Thursday, April 27, 2006

Homecoming dance

I got the Eau Fresh cologne in the mail yesterday. It’s the discontinued drugstore perfume that I bought to wear to the Homecoming Dance my junior year of high school. Other than the box and paper padding reeking of stale cigarettes, it was just as I remembered. It’s funny how scents can take one right back to a certain time. The smell of Eucalyptus leaves always reminds me of riding my bike (I didn’t have a car) on my way to and from classes at UCSB.

Anyway, it’s not a scent I think I’d buy now, but it’s special to me.

See, I was actually in love with this boy. I didn’t know it at the time, but I was. Or, at least as much as one can be at that age. I was not a woman of the world by any means. Naïve is what I was. Inexperienced.

When I’d met him my first year in high school, I thought I couldn’t stand him. I had lots of friends who were boys, I had a brother, but no one made me as self-conscious and as uncomfortable as this boy did. He sensed this in some way, and teased me relentlessly. He was a real player at school, and dated everyone but me. Looking back, this probably meant something, but at the time it was not comforting.

He was not what anyone would call handsome in the traditional sense. He had something more than that. Charisma. He could and usually did, charm anyone into doing whatever he wanted. He loved being the center of attention (just as I did), and was successful at it. He was smart, and challenged me. He loved words as much as I did.

Over the years we developed a friendship of sorts; albeit a competitive one. By 16 I had the first major crush of my life. As for him, I can’t exactly say. I think he was more comfortable putting me into the “annoying kid sister” role, but every once in a while, he slipped and showed he cared more than that for me than perhaps he wanted to.

Anyway, about a week before the dance, I called him to talk about going out to dinner with some other friends before heading off to the decorated school cafeteria, and he had completely forgotten the “little high school dance.” I was crushed. I had built all my hopes on this one night; imagining his being floored by my beauty and poise, and he hadn’t even remembered we were going.

Then I got sick.
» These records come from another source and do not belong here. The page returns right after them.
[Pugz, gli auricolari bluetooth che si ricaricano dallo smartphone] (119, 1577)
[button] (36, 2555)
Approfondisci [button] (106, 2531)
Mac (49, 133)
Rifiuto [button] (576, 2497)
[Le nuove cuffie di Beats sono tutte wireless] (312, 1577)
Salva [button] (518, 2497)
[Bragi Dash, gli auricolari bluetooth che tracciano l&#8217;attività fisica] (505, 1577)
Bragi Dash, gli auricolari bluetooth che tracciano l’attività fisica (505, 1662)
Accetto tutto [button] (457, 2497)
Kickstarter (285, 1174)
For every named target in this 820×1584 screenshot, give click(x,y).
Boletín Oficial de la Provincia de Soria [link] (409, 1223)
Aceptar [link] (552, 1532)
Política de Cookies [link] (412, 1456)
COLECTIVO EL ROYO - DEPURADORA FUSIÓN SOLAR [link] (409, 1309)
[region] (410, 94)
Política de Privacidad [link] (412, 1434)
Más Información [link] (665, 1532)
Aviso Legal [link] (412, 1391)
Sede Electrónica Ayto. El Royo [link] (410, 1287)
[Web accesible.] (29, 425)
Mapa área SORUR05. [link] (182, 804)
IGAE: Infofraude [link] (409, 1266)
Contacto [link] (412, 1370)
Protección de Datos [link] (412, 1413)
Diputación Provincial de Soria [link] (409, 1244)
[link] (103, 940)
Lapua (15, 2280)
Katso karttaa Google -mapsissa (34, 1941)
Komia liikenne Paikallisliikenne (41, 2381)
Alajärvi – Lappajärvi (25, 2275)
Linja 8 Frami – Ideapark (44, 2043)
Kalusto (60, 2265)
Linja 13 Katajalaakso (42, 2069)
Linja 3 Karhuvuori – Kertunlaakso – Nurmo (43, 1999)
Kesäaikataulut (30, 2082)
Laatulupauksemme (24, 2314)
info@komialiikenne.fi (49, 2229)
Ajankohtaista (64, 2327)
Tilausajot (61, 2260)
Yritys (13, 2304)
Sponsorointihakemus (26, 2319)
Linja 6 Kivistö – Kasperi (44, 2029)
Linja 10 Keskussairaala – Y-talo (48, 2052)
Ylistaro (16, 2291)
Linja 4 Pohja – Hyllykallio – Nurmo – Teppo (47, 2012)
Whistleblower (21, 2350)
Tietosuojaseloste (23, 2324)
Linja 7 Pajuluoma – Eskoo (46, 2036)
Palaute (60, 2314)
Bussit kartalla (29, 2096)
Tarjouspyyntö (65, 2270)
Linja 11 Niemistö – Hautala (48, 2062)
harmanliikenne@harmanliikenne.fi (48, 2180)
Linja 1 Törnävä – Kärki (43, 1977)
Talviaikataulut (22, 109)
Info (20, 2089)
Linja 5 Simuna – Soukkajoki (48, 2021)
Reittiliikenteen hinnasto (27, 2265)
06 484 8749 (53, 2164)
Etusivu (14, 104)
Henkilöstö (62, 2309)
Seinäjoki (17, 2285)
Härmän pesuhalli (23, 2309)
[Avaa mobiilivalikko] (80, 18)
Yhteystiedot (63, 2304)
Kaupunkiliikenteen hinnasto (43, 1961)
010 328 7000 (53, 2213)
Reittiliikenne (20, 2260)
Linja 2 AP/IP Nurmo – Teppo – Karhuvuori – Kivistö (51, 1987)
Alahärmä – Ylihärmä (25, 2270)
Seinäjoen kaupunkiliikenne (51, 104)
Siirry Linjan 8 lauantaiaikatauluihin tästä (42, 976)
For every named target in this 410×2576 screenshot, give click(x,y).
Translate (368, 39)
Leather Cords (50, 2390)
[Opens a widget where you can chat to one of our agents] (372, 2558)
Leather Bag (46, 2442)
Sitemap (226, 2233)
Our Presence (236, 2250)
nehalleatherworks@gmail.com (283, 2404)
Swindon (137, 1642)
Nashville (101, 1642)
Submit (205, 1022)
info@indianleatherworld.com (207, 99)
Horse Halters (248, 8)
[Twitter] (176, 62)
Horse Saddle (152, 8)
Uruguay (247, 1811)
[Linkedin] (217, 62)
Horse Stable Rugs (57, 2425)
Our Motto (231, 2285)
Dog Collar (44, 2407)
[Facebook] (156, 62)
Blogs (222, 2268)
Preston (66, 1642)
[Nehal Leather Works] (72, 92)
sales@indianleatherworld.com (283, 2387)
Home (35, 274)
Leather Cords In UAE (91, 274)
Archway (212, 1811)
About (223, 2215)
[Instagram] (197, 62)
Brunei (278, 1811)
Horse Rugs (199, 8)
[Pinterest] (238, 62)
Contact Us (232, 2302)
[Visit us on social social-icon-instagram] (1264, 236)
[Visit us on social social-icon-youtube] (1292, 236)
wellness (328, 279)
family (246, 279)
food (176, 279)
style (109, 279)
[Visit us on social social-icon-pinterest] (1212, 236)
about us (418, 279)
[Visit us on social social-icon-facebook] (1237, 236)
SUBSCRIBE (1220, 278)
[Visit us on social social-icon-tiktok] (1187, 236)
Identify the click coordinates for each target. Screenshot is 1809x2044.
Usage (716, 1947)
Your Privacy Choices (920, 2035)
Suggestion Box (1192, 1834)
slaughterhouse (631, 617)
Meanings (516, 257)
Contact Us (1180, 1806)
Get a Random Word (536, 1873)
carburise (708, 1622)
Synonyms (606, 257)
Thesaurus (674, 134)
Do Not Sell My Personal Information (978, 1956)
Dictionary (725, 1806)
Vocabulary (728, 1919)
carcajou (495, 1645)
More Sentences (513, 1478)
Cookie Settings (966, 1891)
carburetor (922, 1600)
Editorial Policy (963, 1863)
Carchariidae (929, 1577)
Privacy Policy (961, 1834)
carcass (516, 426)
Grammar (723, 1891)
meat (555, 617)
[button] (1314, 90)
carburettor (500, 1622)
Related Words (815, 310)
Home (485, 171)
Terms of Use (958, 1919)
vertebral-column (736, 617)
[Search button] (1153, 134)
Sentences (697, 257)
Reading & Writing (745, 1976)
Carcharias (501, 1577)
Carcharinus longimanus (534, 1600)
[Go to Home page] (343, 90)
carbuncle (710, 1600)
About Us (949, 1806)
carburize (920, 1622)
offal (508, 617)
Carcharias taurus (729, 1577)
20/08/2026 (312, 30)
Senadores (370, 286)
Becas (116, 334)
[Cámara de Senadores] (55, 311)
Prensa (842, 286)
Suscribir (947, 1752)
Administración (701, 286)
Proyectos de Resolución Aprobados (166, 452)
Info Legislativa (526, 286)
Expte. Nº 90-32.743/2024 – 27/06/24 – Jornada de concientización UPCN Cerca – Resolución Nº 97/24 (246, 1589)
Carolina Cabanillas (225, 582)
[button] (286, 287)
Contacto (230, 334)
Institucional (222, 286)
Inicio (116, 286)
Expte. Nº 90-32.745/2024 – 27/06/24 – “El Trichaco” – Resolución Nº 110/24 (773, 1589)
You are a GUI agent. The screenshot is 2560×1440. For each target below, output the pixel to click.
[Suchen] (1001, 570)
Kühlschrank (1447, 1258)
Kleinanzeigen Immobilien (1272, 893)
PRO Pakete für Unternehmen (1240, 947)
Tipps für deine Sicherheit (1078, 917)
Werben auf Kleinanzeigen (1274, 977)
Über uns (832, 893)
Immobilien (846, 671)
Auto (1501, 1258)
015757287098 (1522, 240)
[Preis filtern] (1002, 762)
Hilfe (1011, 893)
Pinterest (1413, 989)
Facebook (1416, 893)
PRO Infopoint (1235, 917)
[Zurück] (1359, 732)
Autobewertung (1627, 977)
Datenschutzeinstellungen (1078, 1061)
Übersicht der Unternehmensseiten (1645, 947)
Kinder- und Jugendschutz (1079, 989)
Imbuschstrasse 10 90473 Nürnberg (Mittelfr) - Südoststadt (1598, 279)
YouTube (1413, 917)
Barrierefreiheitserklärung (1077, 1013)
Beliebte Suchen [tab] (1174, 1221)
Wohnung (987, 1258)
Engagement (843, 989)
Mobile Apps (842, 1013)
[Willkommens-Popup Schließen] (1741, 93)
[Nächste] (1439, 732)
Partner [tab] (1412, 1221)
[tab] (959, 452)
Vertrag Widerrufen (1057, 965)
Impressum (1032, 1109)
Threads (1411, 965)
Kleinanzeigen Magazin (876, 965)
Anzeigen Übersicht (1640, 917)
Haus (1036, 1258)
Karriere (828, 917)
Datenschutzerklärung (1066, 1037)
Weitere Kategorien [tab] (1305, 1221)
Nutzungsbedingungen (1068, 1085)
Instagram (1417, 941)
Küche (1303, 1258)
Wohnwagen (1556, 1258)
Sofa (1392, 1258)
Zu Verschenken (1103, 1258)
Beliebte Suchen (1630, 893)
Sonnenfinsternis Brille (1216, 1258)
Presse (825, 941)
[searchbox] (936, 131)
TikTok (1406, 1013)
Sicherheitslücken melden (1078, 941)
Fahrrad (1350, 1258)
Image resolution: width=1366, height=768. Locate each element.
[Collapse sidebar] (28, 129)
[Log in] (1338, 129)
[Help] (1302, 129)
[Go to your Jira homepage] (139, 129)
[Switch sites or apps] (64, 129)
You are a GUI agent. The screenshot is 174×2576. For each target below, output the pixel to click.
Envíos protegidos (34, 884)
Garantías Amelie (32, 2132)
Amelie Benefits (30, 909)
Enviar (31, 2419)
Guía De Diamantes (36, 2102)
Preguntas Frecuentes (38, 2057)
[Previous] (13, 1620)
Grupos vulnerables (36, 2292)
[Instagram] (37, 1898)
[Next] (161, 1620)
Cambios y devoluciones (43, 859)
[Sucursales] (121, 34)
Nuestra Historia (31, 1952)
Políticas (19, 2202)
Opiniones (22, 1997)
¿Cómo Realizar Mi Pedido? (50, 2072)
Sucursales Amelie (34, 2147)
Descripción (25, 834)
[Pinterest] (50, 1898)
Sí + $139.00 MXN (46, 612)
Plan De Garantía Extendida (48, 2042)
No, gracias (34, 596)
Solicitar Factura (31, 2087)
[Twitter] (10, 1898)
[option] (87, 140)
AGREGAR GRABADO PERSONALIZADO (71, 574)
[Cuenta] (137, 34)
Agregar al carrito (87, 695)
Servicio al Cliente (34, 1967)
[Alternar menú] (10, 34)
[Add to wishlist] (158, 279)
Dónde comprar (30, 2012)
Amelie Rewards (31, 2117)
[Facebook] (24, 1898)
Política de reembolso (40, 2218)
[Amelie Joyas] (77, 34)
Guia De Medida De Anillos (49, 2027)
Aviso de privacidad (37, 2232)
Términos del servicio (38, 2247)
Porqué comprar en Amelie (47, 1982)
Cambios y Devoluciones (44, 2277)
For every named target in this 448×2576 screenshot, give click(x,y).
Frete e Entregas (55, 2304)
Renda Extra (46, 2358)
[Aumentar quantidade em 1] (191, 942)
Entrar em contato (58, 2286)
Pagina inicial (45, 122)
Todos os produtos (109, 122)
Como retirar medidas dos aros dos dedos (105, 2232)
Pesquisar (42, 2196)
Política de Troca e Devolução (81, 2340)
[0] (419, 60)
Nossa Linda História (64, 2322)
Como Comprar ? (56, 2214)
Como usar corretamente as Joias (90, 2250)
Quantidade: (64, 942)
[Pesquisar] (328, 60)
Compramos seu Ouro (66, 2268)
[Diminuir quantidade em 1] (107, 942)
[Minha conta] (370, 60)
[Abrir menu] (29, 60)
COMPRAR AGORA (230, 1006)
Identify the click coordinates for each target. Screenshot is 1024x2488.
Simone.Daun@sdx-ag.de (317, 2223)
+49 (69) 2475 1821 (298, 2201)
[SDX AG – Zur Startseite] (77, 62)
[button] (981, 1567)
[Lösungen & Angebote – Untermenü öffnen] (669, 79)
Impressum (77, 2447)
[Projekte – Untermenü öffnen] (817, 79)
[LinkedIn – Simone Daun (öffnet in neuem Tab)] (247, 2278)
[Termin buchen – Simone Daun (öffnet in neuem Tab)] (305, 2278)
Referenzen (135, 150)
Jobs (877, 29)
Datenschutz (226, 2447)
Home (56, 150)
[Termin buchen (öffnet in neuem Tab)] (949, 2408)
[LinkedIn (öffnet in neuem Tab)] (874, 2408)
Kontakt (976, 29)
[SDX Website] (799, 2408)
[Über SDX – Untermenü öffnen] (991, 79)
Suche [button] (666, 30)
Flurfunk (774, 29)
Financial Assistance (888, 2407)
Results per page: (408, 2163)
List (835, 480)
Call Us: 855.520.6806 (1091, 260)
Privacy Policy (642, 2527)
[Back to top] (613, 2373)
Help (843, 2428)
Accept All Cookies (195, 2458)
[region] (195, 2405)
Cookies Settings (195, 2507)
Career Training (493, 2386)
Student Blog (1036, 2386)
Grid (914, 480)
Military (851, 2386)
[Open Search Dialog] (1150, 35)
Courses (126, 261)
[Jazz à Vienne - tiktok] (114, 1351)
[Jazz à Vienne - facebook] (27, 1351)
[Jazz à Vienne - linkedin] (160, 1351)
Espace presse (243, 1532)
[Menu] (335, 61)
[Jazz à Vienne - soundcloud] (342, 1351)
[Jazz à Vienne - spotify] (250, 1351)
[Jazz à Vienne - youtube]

Two nights before the dance, I had a fever of 102. My mother said there was no way I was going to get better enough to go to the dance. I was crushed yet again.

However, my will was stronger than the virus, and by Friday afternoon, my temperature was normal. Mom said if it didn’t go up again in the next 24 hours, I could go. Yahoo!

Dinner was at a fancy restaurant that burned down several years ago; I can’t remember the name now. Seven couples ended up going together, and dinner was great. Mostly great. All of a sudden, the boy who treated me much of the time as a pest had decided to have manners.

And decided my manners weren’t good enough. He yelled at me when I tried to open the car door on my own (never mind that I opened my door every Sunday when he gave me a ride to church), corrected me at the dinner table when I was putting the vegetables from my plate onto my friend’s plate, and told me that I was too loud when talking across the table.

Yeah, I guess that part wasn’t too good. But it was weird. He had never acted like this before with me. I couldn’t figure it out. Even in hindsight, almost 30 years later, can’t quite get a handle on it. I mean, I don’t think I embarrassed him that much, but it’s possible. Calm has never been a word that described me…

2 comments:

tornwordo said...
This comment has been removed by a blog administrator.
r said...

em... yes I am...freak that I be.

Torn, yes it is who you think. But, I didn't use his name on purpose.